The barroom was half full, and it was silent – the kind of fresh silence that she knew well. A detective walks into a bar… But it wasn’t her causing it today. The stinking bodies in the barn were responsible for that. She was the one who’d said the travellers couldn’t leave though. That was her doing.
Tr’stanton was at her elbow. ‘Nothing to worry about!’ he called to the huddles of concerned faces. ‘This matter will soon be dealt with.’
Angry murmurs suggested the stranded travellers thought this unlikely. While Tr’stanton commanded free drinks to soothe tempers, Cora sank into the nearest booth.
She was tired.
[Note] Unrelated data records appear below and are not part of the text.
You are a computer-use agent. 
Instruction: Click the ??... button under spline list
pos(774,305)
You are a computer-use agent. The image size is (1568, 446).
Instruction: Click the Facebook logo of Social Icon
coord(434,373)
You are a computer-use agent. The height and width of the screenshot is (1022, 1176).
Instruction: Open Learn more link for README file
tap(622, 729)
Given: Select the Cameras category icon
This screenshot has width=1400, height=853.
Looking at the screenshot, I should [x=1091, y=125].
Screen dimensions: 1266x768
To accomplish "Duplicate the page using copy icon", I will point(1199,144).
After Finnuc had been taken from the Bernswick station she’d gone to the Dancing Oak to distract herself from all the things she didn’t want to think about, including the question of who Tennworth was, and how Cora was going to find her. Then, after a long night ringside in which she’d lost more of her pay than she liked to tally, the message had come: the prisoner transport had got into trouble on the road to the Northern Steppes. She and Jenkins had set off immediately. Even before Cora had stepped into the foul air of the barn she’d known what was waiting for her. That Finnuc would be dead. That didn’t make it any easier to see him lying there.
Tr’stanton thrust Cora a glass of something silvery: Greynal.
‘I don’t drink,’ she said.
Tr’stanton’s eyebrows shot up; they looked remarkably similar to the feathers he wore. ‘But you said you needed—’
‘A drink. Something to rid my tongue of dust. That doesn’t mean it has to be distilled.’
‘This is the finest spirit to come out of the Lowlands.’
‘Send it over to Jenkins in the barn. She’ll need warming up after the journey.’ Cora enjoyed the appalled look on his face. He kept the glass of Greynal for himself. ‘I’ll take a sinta juice,’ Cora said, then thought better of it when the glass arrived and she caught the smell, just like the barn. She’d make do with a smoke.